Facial Keypoint Detection with Neural Networks

CS194-26 Proj #4 : Face Morphing, Ken Guan

Background

In project 3, we implemented a smooth, beautiful face morphing algorithm that works on almost any two faces. However, each face image requires a tedious process of manually labelling facial keypoints. In this project, we automate this process with CNNs.

Nose Tip Detection

To get a toy model, we first train a network that predicts the person's nose tip position given a photograph. This network takes the down-sampled 80*60 grayscale images as input and outputs the (x, y) coordinate prediction. It has three Convolutional Layers followed by three Fully Connected Layers.

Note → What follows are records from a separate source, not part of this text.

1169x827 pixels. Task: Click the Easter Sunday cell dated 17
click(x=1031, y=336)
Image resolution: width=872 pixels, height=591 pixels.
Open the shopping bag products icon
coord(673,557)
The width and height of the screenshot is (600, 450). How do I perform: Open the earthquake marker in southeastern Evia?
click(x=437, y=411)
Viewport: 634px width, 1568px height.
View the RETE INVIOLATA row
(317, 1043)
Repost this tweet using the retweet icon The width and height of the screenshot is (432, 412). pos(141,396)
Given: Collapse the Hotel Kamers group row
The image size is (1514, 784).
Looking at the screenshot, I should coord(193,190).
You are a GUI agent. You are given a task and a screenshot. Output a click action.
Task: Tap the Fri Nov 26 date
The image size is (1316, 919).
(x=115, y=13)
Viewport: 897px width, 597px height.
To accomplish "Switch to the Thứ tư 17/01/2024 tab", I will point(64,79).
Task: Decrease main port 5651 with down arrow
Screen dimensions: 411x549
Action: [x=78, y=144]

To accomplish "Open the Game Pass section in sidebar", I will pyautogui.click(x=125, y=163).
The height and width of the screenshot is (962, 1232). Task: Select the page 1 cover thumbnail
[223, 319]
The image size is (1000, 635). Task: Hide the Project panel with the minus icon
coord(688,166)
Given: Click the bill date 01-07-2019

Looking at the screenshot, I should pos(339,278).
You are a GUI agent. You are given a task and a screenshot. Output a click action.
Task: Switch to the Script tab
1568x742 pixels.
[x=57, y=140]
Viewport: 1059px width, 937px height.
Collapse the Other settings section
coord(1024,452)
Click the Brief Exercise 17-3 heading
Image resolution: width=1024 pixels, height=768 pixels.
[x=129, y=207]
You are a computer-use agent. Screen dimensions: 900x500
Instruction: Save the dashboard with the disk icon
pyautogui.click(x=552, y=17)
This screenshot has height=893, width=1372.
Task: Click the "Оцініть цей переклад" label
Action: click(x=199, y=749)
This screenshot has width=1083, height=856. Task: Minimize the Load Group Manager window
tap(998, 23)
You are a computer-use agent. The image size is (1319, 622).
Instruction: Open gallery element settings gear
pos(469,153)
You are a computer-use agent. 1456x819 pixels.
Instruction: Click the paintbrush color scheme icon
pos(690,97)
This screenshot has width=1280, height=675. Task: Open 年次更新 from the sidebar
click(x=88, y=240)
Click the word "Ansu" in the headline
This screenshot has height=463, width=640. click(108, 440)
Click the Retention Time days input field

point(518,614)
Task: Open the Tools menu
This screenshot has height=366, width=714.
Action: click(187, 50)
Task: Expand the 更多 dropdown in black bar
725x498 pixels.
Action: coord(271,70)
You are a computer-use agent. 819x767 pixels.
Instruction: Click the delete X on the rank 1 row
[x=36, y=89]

Some sampled inputs from the Dataset. Red points are the ground truth points.

The network takes about 20 seconds to train locally for 25 epochs with batch size of 1. Here are the loss graphs:

Left: Train Loss

Right: Validation Loss

Note that the MSE losses are calculated in the unit of actual pixels on the image. The scale may look different if we calculate loss in the [0, 1] ratio space instead.

The error graph indicates (roughly) that the average error is between 3 to 4 pixels for the whole dataset. In reality, the error is skewed by a few extreme outliers. For the following, the left and middle photo comes from training set, while the right photo comes from validation set. Red points are ground-truth while yellow are predictions.

The following are some outliers:

The majority of the outliers are tilted faces with the ground-truth nose tip quite far from the geometrical center of the 2-D face. We see that the network's predictions tend to be too close to the center.

Full Facial Keypoints Detection

This model is more sophisticated than the toy model above because it now predicts 58 different facial keypoints. For this reason, we performed data augmentation, used larger input images and a deeper architecture. We used photos of size 240*180 and applied 5 Convolutional Layers before 2 Fully Connected Layers.

Some sampled inputs from the Dataset. Some are shifted horizontally. Some are slightly rotated. Red points are the ground-truth labels.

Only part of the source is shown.